Tafsir QS.  An-Nisa: 34
“Konsep Kepemimpinan dalam Rumahtangga"
Oleh:Hamidah

A.  Tema Ayat
Ayat ini menjelaskan tentang konsep kepemimpinan dalam rumah tangga yakni berhubungan dengan pembagian tugas anggota keluarga (laki-laki sebagai pemimpin)[1].  Dan Wahbah Az-Zuhaili pun menyebutkan bahwa ayat ini berhubungan dengan konsep kepemimpinan laki-laki atas perempuan dan persamaan metode dalam penyelesaian masalah jika terjadi perselisihan diantara keduanya (suami dan istri).[2]

B. Redaksi Ayat
“ Kaum laki-laki itu adalah pemimpin bagi kaum wanita, oleh karena Allah telah melebihkan sebahagian mereka (laki-laki) atas sebahagian yang lain (wanita), dan karena mereka (laki-laki) telah menafkahkan sebagian dari harta mereka. sebab itu Maka wanita yang saleh, ialah yang taat kepada Allah lagi memelihara diri ketika suaminya tidak ada, oleh karena Allah telah memelihara (mereka). wanita-wanita yang kamu khawatirkan nusyuznya, Maka nasehatilah mereka dan pisahkanlah mereka di tempat tidur mereka, dan pukullah mereka. kemudian jika mereka mentaatimu, Maka janganlah kamu mencari-cari jalan untukmenyusahkannya. Sesungguhnya Allah Maha Tinggi lagi Maha besar.”(QS.An-Nisa:34)

C.  Tafsir Mufradat
Kata ar-rijal  adalah bentuk jamak dari kata rajul yang mengandung arti lelaki. Walaupun Al-Quran tidak selalu menggunakannya dalam arti tersebut. Karena banyak ulama yang memahami kata ar-rijal  itu dalam ayat ini dengan arti para suami.[3]

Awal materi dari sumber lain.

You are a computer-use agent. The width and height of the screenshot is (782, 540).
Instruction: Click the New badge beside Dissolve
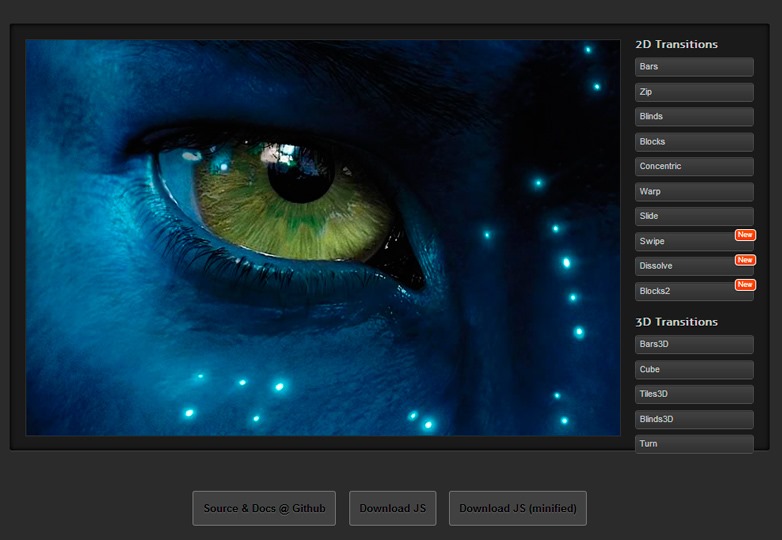click(745, 260)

Qawwamuna adalah bentuk jamak dari kata Qawwam yang terambil dari kata qaama. Kata ini satu sama lain berkaitan. Seperti halnya perintah shalat menggunakan akar kata itu. Perintah tersebut bukan berarti perintah untuk mendirikan shalat, Tetapi melaksanakannya dengan sempurna, memenuhi segala syarat, rukun dan sunnah-sunnahnya. Seorang yang melaksanakan tugas dan atau apa yang diharapkan darinya dinamai Qaim. Kalau dia itu melaksanakan tugas dengan sesempurna mungkin, berkesinambungan, dan berulang-ulang maka dimanakan Qawwam. Ayat di atas menggunakan bentuk jamak yakni qawwamuna yang sejalan dengan makna ar-rajul  yang berarti banyak lelaki. Dan seringkali kata ini juga diartikan sebagai pemimpin.[4]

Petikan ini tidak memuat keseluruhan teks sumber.